Corriere della Sera, 23 agosto 2020
Quando Hitchcock chiese aiuto ad Age e Scarpelli
Il 60° film di Alfred Hitchcock, il suo quart’ultimo, non fu nel 1966 un campione di incassi, né un cult della critica, ma visto oggi batte tutti e fa rimpiangere il talento di un grande. Che, a 67 anni, per Il sipario strappato, indeciso, chiese un parere sullo script anche ai nostri Age e Scarpelli (che non ne erano entusiasti).
Privato del suo direttore della fotografia, del musicista di fiducia Bernard Herrmann, che non si piegava al diktat del song voluto dai producer, del fedele montatore, Hitchcock si trovò a lavorare con una nuova troupe e un nuovo sistema di luce filtrata.
Anche i due protagonisti erano stati imposti, Julie Andrews (la preferita era Eve Marie Saint), reduce dai trionfi canterini di Mary Poppins, Hitchcock aveva sempre paura che si mettesse d’un tratto a gorgheggiare, mentre Paul Newman non era un americano old style alla James Stewart. «Lui è un attore del metodo», confidò Hitchcock a Truffaut nell’immortale intervista: non sembra un complimento. L’intrigo (simile a quello a Stoccolma di Mark Robson), è classico da spie venute dal freddo: il fisico americano che finge di tradire la patria e, inseguito da fidanzata segretaria, si spinge fino a Berlino Est per rubare i segreti nucleari scoperti dai tedeschi. Noi in platea, come sempre, siamo messi al corrente.

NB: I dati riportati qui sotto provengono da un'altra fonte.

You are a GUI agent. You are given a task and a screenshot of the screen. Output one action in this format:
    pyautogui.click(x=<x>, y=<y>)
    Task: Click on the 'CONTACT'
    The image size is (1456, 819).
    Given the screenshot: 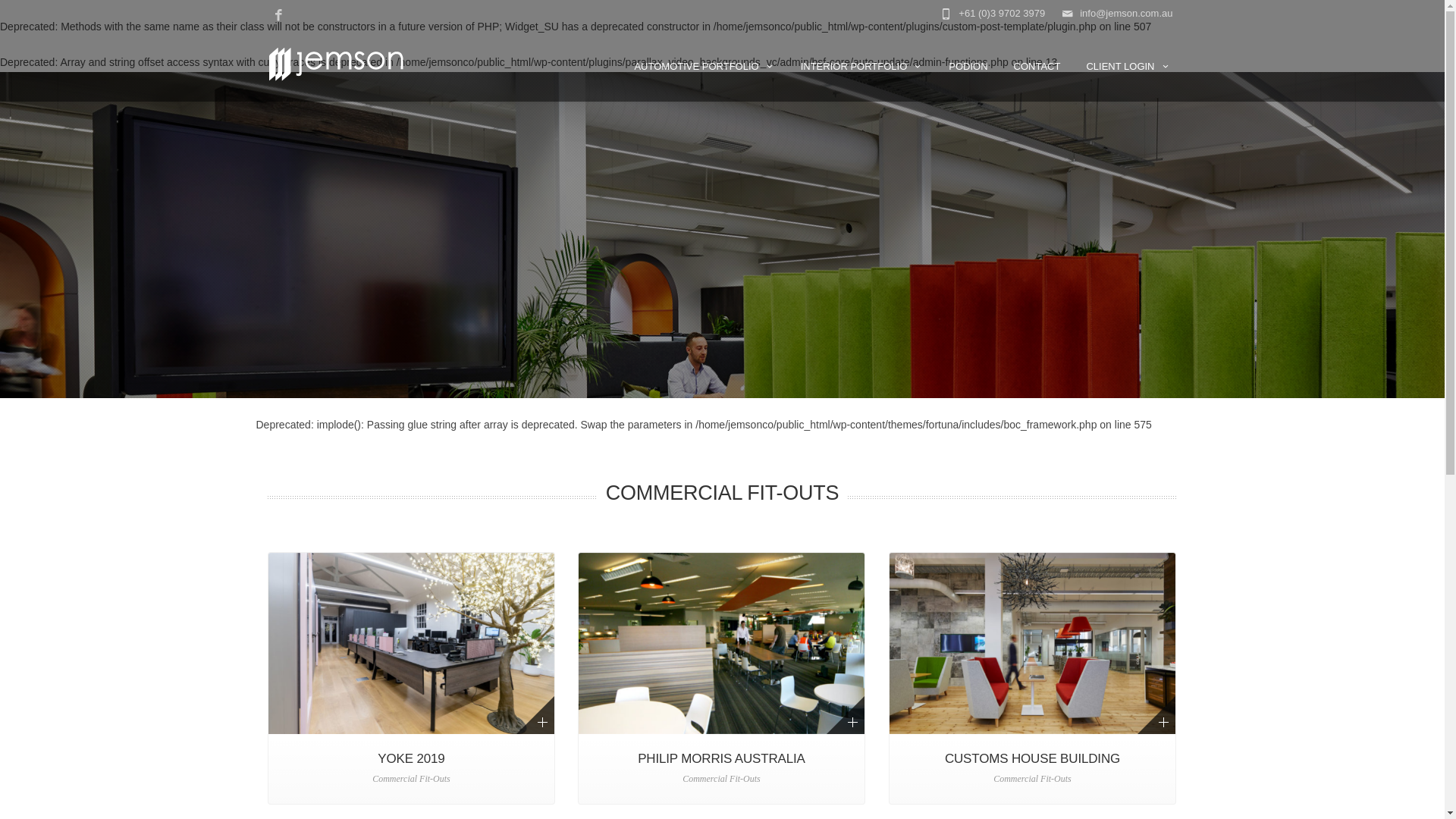 What is the action you would take?
    pyautogui.click(x=1037, y=64)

Classico doppio gioco, sorvegliato da Hitchcock con tutti gli onori e alcuni momenti di gloria (la fuga in corriera, l’incendio in teatro) ma soprattutto un crudele assassinio in una fattoria, con mezzi di cucina e testa nel forno, uno degli omicidi più lunghi e cruenti nella carriera dell’autore di Psycho, che qui compare nella hall di un hotel. Hitchcock, per immergersi nel mood giusto, aveva fatto prima delle riprese un tour a Copenhagen, Berlino, Svezia e Lipsia. Diviso in tre atti e tre sospetti, il film inquadra stupori e sospiri di miss Andrews, futura immensa Victor Victoria.